Jadi, kalau seseorang benar-benar menghormati Tuhan, dia hidup suci. Dia tidak mengharapkan kebahagiaan dari dunia ini. Tuhan tidak mungkin tidak menolong kita. Keadaan kita sekarang yang berantakan justru membawa kita untuk mengenal Tuhan. Sebab kalau tidak, maka kita tidak bisa duduk diam mendengar Firman. Kita mutar-mutar berpikir: “Hari ini mau makan di mana, mau nonton apa, mau belanja apa.” Kita tidak mencari Tuhan. Mungkin kita juga tidak hormat kepada orang tua, mungkin kita juga sewenang-wenang terhadap sesama. Keadaan kita saat ini adalah keadaan yang terbaik untuk kita. Sekarang yang kita lakukan adalah bagaimana meneguk Tuhan sebanyak-banyaknya. 

Orang yang tidak menghormati Tuhan dan tidak merasa membutuhkan Dia, adalah orang yang tidak percaya atau kurang percaya. Memang, percaya itu berproses. Maka, seiring dengan perjalanan waktu, orang mengenal Tuhan. Dari pengetahuan, lalu bersentuhan dengan Tuhan. Tentu melalui doa dan pengalaman hidup setiap hari dia memberi diri “digigit” oleh Tuhan, sehingga menerima perkara-perkara surgawi, dan mengerti betapa berharganya Tuhan. 

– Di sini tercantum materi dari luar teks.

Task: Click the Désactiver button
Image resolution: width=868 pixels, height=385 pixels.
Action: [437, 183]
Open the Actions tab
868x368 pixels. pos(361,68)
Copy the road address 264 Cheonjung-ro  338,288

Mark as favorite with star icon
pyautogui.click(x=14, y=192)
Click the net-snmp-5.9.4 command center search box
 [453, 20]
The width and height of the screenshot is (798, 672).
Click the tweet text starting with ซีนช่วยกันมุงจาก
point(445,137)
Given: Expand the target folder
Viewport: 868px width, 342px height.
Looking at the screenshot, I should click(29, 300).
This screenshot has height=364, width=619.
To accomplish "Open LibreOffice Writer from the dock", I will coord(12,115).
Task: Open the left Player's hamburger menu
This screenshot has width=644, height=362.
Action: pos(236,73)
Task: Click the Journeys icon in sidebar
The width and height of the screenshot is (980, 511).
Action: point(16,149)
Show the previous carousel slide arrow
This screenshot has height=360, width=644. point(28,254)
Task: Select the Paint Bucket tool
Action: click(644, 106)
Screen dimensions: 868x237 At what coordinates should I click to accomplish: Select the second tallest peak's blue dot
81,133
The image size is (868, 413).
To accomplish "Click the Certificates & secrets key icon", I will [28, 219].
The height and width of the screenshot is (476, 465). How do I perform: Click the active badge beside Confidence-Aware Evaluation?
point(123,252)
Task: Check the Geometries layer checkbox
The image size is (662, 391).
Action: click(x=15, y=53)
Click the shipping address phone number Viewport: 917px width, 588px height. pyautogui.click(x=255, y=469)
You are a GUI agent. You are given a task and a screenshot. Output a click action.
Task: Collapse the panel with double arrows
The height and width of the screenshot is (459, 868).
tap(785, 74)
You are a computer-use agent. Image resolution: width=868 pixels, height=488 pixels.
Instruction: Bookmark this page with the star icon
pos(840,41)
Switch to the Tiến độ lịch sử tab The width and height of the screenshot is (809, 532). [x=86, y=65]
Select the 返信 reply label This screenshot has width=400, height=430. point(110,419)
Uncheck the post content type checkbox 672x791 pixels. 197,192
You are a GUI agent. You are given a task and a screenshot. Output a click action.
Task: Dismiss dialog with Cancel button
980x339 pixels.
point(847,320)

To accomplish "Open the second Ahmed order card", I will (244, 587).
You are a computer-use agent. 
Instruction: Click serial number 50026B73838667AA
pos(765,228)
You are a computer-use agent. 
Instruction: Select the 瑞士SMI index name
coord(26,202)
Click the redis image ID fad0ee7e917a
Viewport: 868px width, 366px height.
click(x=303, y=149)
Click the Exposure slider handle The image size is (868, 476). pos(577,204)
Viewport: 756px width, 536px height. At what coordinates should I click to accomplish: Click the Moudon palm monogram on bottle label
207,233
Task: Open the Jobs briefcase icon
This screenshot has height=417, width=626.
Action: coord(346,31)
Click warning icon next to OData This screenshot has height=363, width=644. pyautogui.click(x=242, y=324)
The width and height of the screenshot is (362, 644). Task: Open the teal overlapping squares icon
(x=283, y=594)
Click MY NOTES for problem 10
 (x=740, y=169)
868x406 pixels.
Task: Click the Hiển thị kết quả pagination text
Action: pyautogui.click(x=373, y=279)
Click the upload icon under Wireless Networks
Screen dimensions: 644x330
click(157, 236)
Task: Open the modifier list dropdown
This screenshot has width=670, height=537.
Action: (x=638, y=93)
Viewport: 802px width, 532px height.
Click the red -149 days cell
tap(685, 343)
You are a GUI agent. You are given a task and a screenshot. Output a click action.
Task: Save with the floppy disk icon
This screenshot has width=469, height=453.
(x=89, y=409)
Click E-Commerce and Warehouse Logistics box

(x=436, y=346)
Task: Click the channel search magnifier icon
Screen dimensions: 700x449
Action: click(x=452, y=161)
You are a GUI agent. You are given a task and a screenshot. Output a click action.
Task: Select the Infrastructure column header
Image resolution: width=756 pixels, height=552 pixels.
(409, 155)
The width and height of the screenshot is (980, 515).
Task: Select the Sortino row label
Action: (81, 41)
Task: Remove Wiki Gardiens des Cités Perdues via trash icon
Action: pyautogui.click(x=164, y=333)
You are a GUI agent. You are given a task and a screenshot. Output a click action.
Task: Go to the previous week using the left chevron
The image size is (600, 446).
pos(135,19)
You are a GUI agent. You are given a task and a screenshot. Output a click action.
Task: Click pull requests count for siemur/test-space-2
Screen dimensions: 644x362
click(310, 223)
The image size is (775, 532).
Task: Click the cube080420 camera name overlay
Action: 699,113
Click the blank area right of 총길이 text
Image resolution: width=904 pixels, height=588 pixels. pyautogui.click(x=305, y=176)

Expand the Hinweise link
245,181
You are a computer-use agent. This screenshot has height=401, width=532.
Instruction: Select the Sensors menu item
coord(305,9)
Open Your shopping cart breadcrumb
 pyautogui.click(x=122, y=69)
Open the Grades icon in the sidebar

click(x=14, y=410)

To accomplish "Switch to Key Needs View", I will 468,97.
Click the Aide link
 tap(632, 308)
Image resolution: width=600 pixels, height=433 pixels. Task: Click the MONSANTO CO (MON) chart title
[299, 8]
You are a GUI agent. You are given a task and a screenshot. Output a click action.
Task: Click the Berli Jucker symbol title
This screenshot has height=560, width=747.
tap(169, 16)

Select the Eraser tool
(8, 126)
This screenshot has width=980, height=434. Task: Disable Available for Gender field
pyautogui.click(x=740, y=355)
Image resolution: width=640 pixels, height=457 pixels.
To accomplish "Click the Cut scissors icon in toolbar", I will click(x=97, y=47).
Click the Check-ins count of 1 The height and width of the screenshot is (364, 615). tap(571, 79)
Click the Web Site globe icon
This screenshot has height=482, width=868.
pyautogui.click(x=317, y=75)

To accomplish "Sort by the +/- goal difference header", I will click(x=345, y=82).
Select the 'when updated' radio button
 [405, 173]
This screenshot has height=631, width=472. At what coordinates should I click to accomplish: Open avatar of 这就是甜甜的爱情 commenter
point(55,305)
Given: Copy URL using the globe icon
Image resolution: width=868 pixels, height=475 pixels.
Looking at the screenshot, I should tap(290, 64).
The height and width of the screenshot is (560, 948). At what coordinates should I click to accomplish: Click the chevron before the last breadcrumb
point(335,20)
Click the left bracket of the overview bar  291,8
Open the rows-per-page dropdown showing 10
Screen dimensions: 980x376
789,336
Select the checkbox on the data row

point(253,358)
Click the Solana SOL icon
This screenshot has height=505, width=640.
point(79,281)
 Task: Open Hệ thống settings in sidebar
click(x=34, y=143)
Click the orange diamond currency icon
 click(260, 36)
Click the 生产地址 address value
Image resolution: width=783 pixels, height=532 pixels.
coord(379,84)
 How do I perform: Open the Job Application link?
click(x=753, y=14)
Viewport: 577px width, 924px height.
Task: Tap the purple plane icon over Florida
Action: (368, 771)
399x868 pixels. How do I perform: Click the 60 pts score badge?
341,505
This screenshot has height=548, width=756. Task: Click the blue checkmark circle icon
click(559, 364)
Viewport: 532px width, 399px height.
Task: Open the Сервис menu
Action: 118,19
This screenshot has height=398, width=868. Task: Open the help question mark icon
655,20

Ironis, banyak orang mengkhianati Tuhan tanpa dia sadari. Ketika mengharapkan sesuatu yang dia pandang akan membahagiakan, sejatinya, dia mengkhianati Tuhan. Mereka menganggap Tuhan itu murahan. Namun sebaliknya, orang yang percaya kepada Tuhan, pasti menghormati Tuhan dan memiliki perasaan membutuhkan Dia. Membutuhkan Dia bukan karena sesuatu, tetapi karena Dia sendiri. Lebih dari nyawanya, sebab apa artinya punya nyawa tanpa Tuhan. Tuhan dalam kesabaran-Nya masih menunggu kita sadar dan bertobat. Kita pagari diri kita dengan janji, sumpah, nazar, tekad, komitmen, sebab kita mau pulang. Kita mau pulang dalam keadaan berkenan di hadapan Tuhan. Karena kematian itu pasti, berdiri menghadapi pengadilan itu pasti, jadi kalau kita masih memiliki kesempatan hidup, kita benar-benar mempersiapkan diri. Supaya pada waktu kita pulang, hanya Tuhan yang kita miliki. 

Kalau hati kita masih bisa dikoyakkan oleh kesenangan dunia, kita tidak bisa dikoyakkan oleh kebenaran.